RECORDS FOR THIS EXERCISE:
%%
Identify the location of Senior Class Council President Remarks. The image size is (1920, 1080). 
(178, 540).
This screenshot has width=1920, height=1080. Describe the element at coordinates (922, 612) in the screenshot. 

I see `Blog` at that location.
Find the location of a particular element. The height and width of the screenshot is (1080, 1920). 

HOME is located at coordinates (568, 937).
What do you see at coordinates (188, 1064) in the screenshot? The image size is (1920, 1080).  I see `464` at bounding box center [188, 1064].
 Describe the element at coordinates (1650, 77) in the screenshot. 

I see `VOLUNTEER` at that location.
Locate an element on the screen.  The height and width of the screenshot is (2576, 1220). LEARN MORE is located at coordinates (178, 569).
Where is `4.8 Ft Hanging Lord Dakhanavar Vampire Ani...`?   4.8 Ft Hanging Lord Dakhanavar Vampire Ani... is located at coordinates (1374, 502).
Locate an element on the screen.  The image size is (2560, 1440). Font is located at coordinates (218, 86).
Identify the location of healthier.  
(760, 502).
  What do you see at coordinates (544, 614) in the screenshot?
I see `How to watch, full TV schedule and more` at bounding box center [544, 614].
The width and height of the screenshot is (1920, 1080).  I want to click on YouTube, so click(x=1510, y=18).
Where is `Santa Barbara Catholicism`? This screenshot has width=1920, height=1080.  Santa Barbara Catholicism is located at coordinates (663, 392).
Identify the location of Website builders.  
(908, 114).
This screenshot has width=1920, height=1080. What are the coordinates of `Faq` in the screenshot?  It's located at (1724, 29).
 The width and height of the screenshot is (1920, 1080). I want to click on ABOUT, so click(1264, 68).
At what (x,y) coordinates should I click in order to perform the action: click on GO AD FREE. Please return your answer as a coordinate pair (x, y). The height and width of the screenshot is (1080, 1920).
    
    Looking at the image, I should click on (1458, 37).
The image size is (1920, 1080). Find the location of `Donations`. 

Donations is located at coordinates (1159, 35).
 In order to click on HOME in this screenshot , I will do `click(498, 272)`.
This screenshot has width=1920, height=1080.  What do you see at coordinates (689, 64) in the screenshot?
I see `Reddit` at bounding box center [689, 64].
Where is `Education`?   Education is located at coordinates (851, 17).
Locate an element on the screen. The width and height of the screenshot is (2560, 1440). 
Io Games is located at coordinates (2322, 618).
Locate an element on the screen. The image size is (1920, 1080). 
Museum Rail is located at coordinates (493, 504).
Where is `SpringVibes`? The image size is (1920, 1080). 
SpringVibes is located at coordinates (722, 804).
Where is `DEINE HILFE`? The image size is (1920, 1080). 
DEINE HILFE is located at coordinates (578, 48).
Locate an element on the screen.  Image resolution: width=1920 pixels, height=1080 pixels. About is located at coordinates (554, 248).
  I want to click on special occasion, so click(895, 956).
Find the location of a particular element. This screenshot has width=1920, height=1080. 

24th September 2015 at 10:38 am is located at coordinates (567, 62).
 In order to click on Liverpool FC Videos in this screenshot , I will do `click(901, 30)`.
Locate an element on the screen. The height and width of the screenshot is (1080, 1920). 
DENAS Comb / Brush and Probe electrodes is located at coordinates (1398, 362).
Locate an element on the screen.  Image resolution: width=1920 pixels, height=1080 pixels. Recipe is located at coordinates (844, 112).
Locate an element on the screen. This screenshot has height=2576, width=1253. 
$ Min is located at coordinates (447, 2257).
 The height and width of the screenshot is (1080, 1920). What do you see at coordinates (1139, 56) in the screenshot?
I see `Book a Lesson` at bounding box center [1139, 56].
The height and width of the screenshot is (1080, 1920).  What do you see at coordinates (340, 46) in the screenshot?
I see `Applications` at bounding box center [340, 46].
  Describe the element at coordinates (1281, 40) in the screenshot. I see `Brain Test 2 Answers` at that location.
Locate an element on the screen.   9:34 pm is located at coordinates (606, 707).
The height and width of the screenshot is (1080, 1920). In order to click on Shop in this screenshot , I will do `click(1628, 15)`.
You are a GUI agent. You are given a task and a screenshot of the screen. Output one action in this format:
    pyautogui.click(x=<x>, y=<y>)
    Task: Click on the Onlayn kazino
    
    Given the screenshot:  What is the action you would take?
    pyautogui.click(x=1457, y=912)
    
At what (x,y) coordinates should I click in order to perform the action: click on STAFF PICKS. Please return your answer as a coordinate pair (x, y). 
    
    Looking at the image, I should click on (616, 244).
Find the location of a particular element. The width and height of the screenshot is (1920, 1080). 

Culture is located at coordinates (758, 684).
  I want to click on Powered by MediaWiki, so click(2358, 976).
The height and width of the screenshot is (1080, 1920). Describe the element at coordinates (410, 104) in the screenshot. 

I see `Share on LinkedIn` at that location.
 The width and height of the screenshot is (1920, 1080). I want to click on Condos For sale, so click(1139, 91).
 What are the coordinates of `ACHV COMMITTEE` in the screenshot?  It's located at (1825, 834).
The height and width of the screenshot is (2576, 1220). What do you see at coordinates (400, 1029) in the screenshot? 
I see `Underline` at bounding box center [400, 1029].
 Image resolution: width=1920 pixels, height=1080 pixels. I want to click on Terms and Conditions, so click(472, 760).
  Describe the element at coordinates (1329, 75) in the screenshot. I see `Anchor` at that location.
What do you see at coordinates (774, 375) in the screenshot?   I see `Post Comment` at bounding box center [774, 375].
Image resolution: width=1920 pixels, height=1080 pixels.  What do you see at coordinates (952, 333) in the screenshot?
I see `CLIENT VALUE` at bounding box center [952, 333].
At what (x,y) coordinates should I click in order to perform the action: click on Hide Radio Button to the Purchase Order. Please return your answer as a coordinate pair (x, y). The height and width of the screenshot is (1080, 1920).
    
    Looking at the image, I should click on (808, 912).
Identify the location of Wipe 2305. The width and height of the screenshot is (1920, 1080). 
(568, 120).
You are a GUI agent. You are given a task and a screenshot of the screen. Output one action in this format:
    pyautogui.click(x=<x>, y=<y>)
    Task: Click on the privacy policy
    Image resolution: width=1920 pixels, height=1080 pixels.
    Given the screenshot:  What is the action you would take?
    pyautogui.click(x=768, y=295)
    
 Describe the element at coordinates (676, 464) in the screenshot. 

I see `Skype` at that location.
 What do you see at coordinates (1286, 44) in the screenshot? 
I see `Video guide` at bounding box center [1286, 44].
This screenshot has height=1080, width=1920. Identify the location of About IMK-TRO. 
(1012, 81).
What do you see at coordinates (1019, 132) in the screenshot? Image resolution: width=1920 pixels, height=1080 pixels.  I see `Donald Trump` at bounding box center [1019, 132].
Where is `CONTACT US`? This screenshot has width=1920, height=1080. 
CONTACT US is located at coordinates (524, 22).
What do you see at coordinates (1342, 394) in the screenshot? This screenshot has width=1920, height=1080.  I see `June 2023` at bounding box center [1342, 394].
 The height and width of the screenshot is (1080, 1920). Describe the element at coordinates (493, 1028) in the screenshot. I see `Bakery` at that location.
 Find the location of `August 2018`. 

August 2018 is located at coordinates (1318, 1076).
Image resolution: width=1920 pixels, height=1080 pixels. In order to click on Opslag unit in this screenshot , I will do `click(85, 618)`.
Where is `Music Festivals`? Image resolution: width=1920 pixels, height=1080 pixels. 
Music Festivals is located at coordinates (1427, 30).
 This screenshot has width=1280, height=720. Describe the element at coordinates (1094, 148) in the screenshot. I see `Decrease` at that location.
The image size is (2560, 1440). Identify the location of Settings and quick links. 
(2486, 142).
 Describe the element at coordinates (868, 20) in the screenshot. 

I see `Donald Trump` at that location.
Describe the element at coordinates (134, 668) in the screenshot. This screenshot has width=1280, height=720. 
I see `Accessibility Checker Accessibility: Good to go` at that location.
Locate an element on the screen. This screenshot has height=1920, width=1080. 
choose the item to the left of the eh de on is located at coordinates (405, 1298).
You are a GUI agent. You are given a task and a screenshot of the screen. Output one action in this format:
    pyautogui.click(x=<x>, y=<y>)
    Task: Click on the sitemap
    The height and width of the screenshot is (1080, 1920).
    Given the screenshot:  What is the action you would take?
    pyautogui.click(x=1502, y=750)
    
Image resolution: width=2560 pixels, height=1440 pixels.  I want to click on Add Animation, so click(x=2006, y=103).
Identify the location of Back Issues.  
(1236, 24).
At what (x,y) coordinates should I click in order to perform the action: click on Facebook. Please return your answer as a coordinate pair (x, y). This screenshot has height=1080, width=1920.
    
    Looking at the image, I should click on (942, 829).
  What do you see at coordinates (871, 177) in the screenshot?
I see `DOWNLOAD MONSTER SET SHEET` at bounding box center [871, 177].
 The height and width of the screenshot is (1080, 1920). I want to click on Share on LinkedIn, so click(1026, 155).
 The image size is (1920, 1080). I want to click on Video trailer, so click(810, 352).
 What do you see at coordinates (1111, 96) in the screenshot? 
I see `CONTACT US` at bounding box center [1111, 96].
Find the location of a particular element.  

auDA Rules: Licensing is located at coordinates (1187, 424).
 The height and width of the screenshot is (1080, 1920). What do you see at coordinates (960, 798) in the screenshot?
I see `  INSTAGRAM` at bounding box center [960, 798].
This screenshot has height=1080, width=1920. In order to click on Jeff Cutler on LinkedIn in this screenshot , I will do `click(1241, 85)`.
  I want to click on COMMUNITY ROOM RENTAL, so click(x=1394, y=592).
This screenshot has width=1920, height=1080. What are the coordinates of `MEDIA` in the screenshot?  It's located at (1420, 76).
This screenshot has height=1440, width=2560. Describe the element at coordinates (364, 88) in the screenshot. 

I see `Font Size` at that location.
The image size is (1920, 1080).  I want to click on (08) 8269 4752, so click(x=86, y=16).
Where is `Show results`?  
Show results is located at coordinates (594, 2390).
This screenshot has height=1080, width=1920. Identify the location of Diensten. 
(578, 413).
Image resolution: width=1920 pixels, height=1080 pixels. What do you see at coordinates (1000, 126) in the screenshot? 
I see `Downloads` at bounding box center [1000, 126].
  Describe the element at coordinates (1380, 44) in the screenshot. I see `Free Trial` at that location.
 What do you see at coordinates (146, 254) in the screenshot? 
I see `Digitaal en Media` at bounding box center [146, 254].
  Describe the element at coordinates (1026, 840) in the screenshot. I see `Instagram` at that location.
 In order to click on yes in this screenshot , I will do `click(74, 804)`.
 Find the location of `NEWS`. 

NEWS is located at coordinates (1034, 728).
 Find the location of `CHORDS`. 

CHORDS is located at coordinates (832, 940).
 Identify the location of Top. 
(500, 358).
%%
Reproduce verbatim the stretch of the records from the start through the line containing "coordinates (178, 569).".

Identify the location of Senior Class Council President Remarks. The image size is (1920, 1080). 
(178, 540).
This screenshot has width=1920, height=1080. Describe the element at coordinates (922, 612) in the screenshot. 

I see `Blog` at that location.
Find the location of a particular element. The height and width of the screenshot is (1080, 1920). 

HOME is located at coordinates (568, 937).
What do you see at coordinates (188, 1064) in the screenshot? The image size is (1920, 1080).  I see `464` at bounding box center [188, 1064].
 Describe the element at coordinates (1650, 77) in the screenshot. 

I see `VOLUNTEER` at that location.
Locate an element on the screen.  The height and width of the screenshot is (2576, 1220). LEARN MORE is located at coordinates (178, 569).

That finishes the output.